WHAT THE TASK ASKS:
Return, word for word, the lines of the material below, from the line with "HOME (39, 94)" to the line with "1本（秘伝のたれと山椒つき）【冷凍便】 (231, 964)", including both of those lines.

RECORDS:
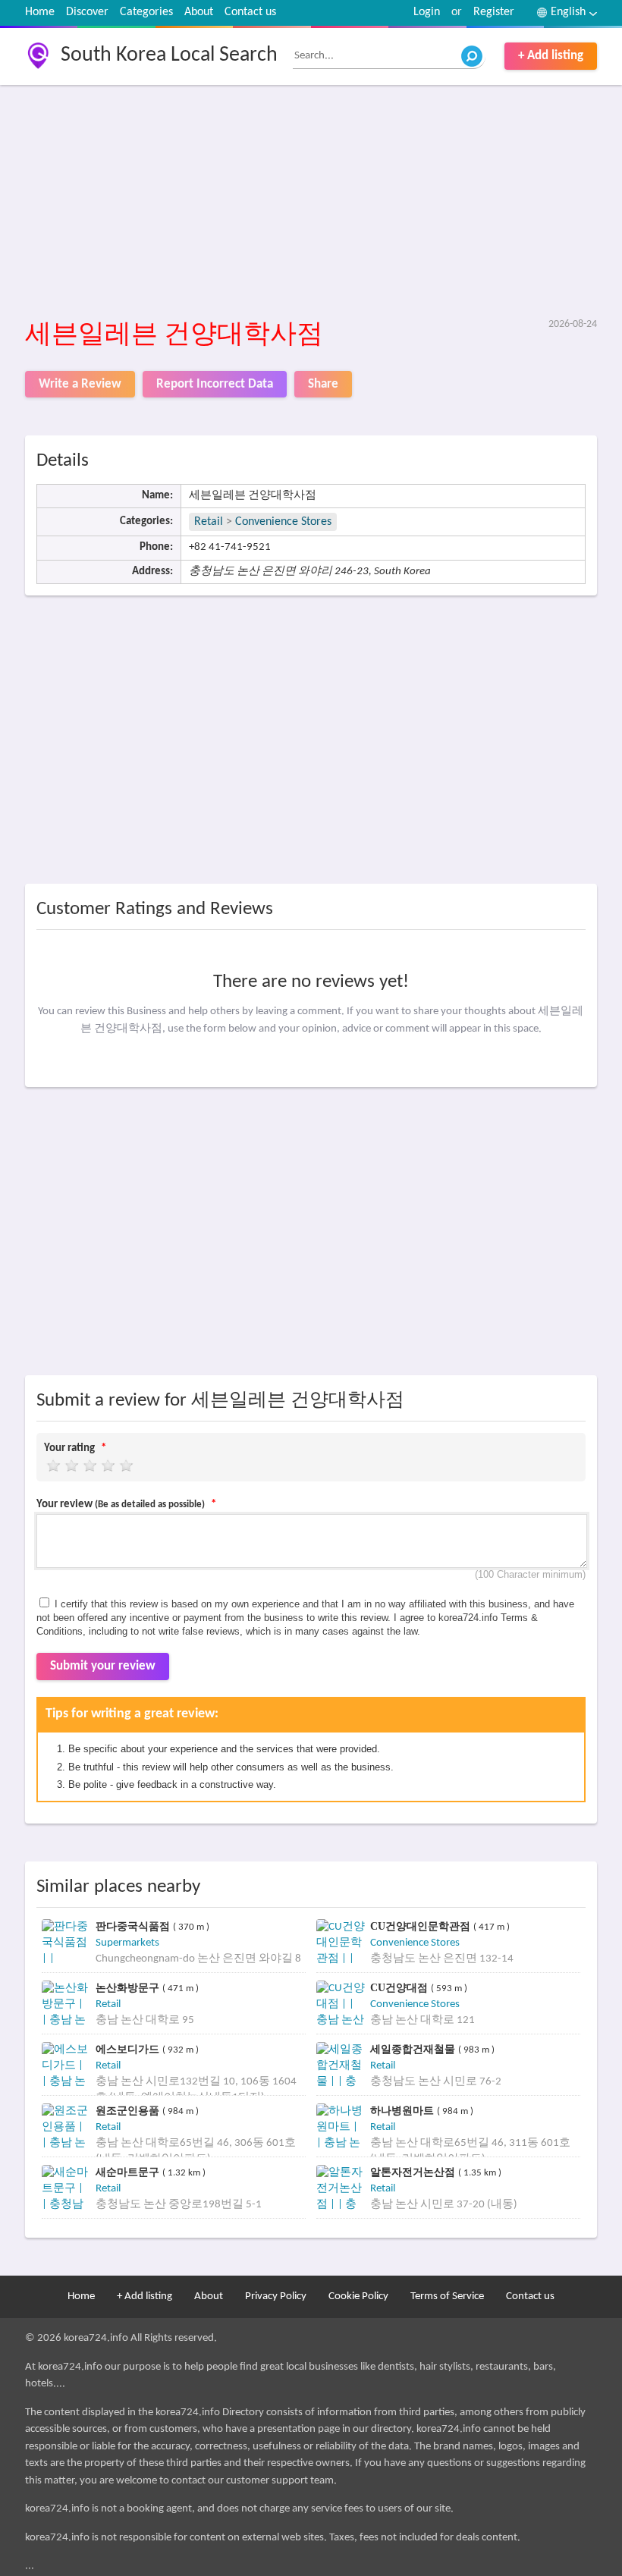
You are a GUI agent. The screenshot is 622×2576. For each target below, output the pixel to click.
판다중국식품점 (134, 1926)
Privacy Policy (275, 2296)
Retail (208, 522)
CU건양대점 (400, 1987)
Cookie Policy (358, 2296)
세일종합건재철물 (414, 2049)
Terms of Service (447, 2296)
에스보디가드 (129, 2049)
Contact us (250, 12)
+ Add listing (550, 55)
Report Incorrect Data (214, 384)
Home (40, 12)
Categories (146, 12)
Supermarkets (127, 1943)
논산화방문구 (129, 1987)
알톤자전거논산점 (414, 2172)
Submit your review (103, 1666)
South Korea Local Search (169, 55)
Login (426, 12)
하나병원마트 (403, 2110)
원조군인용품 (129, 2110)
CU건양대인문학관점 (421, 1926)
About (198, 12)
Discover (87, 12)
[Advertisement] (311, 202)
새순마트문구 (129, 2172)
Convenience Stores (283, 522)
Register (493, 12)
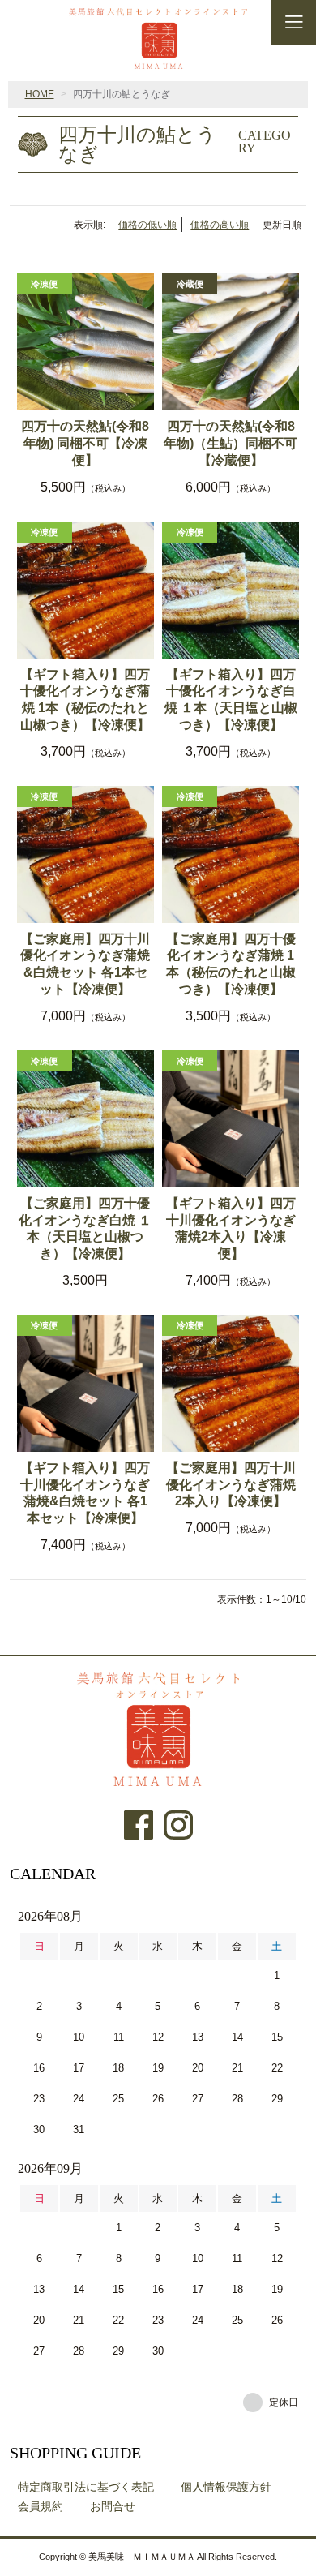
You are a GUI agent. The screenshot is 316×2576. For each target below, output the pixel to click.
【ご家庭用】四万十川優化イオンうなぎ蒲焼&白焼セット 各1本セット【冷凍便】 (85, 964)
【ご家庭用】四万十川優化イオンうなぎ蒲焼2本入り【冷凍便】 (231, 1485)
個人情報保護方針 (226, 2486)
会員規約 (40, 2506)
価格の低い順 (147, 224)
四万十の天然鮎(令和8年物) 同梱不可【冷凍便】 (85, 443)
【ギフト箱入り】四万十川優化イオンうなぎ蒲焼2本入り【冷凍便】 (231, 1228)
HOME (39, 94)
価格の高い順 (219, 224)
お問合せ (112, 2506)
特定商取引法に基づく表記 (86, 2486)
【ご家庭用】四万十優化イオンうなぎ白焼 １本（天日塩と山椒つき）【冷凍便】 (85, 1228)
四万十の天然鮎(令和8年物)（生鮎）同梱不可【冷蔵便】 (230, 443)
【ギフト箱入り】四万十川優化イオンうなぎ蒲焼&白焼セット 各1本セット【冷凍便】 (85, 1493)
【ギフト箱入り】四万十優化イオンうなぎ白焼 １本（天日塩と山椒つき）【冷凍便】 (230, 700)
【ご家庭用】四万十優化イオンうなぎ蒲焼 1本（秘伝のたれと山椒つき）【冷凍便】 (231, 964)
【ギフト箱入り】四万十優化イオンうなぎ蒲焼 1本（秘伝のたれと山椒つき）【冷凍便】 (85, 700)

* * *

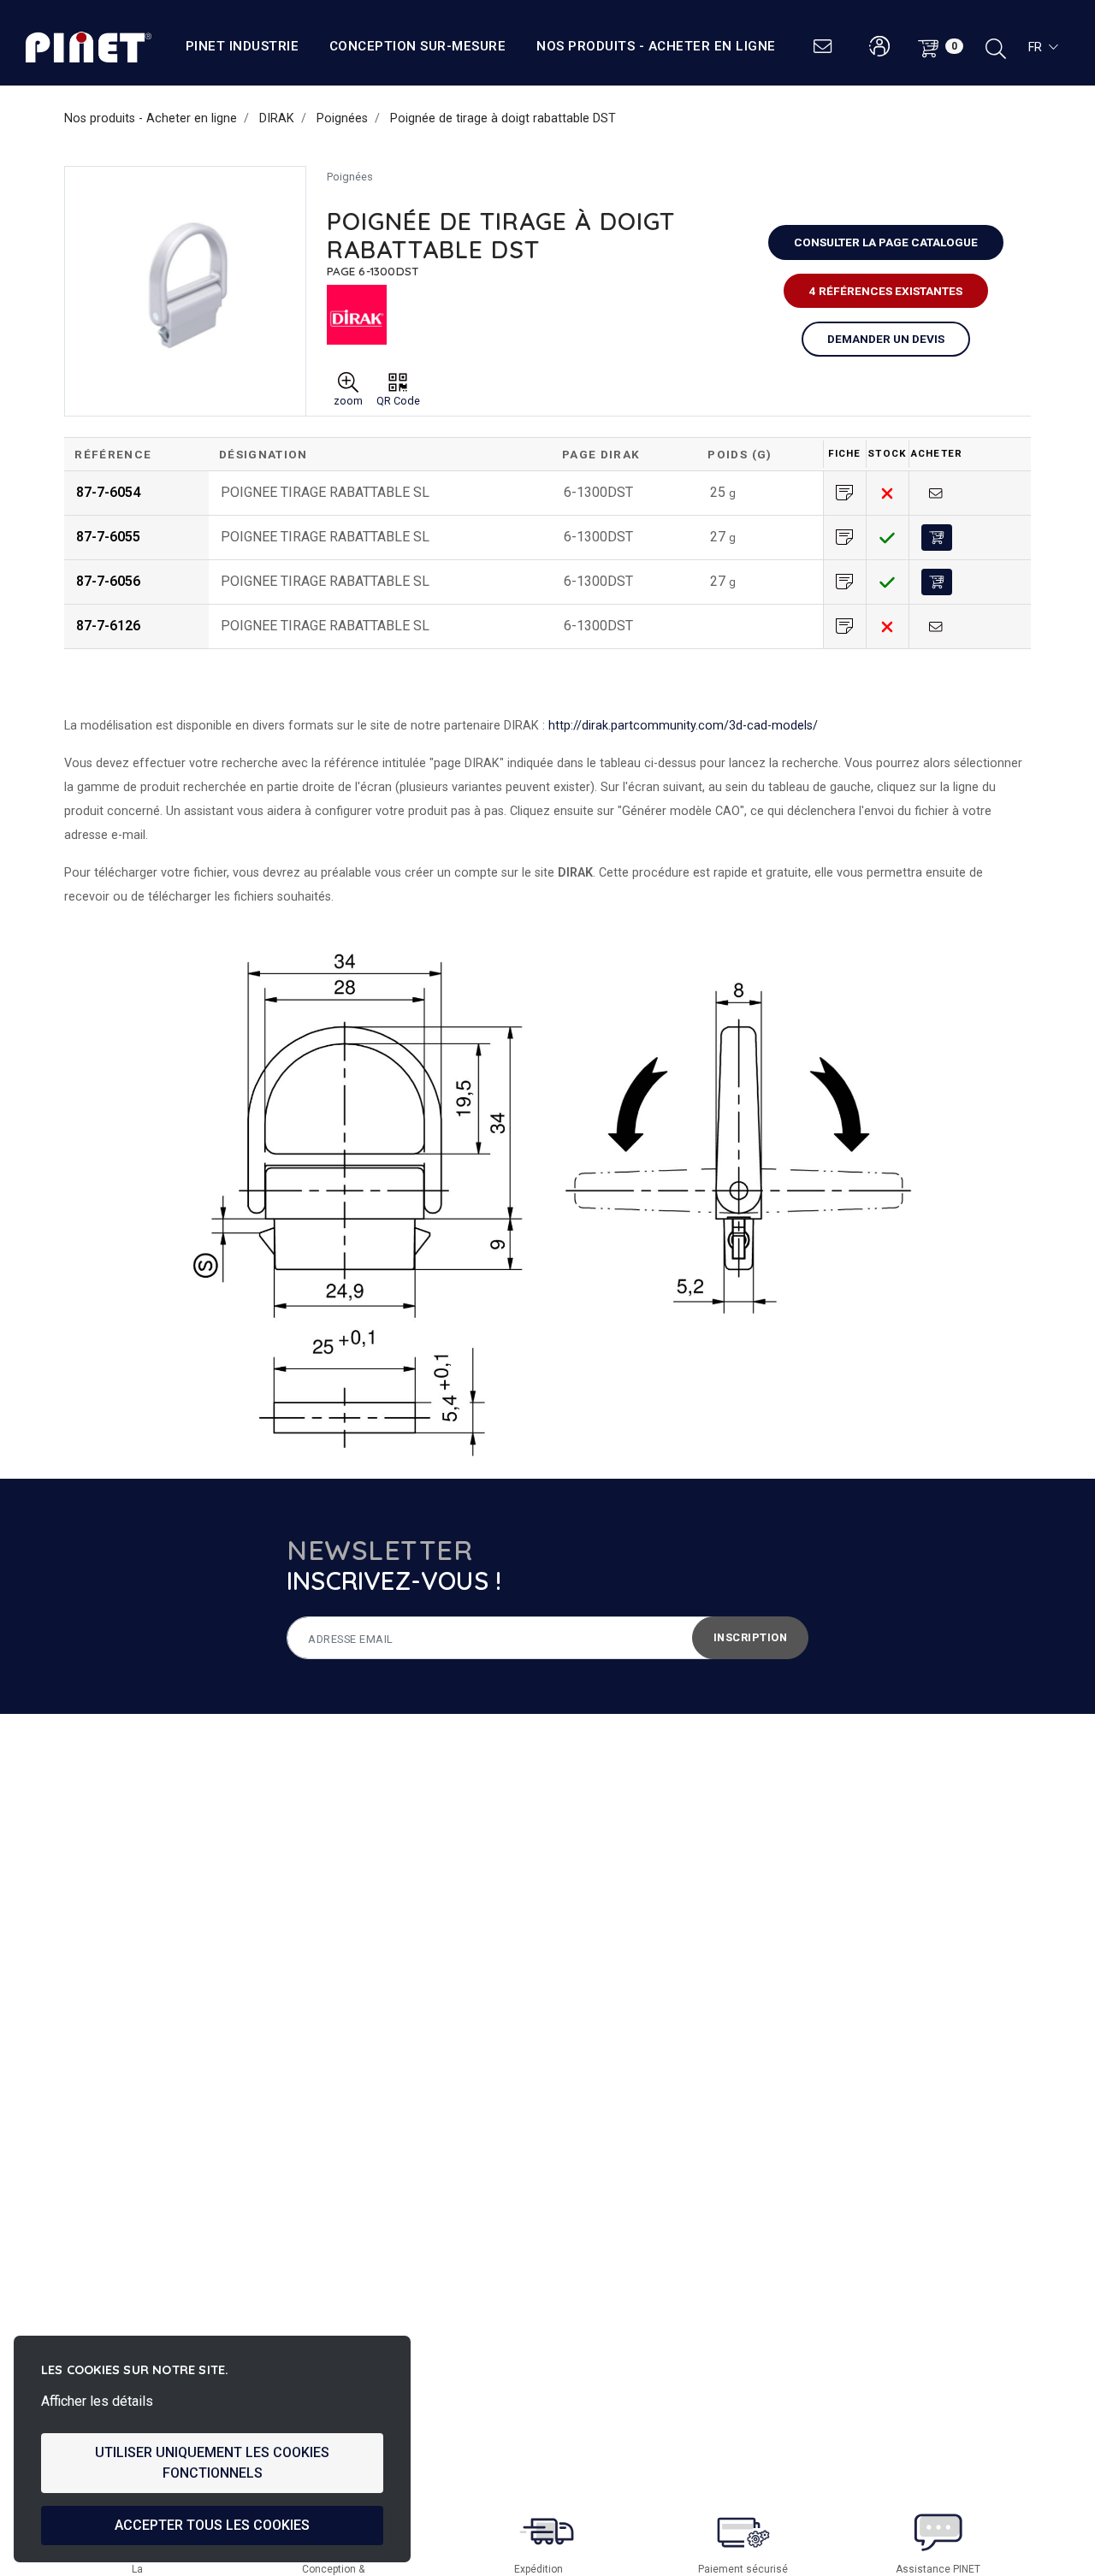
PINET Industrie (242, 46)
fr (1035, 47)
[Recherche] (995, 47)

ANSWER BELOW:
HOME (39, 94)
価格の高い順 (219, 224)
お問合せ (112, 2506)
特定商取引法に基づく表記 (86, 2486)
【ご家庭用】四万十優化イオンうなぎ白焼 １本（天日塩と山椒つき）【冷凍便】 (85, 1228)
四万十の天然鮎(令和8年物)（生鮎）同梱不可【冷蔵便】 (230, 443)
【ギフト箱入り】四万十川優化イオンうなぎ蒲焼&白焼セット 各1本セット【冷凍便】 (85, 1493)
【ギフト箱入り】四万十優化イオンうなぎ白焼 １本（天日塩と山椒つき）【冷凍便】 (230, 700)
【ご家庭用】四万十優化イオンうなぎ蒲焼 1本（秘伝のたれと山椒つき）【冷凍便】 (231, 964)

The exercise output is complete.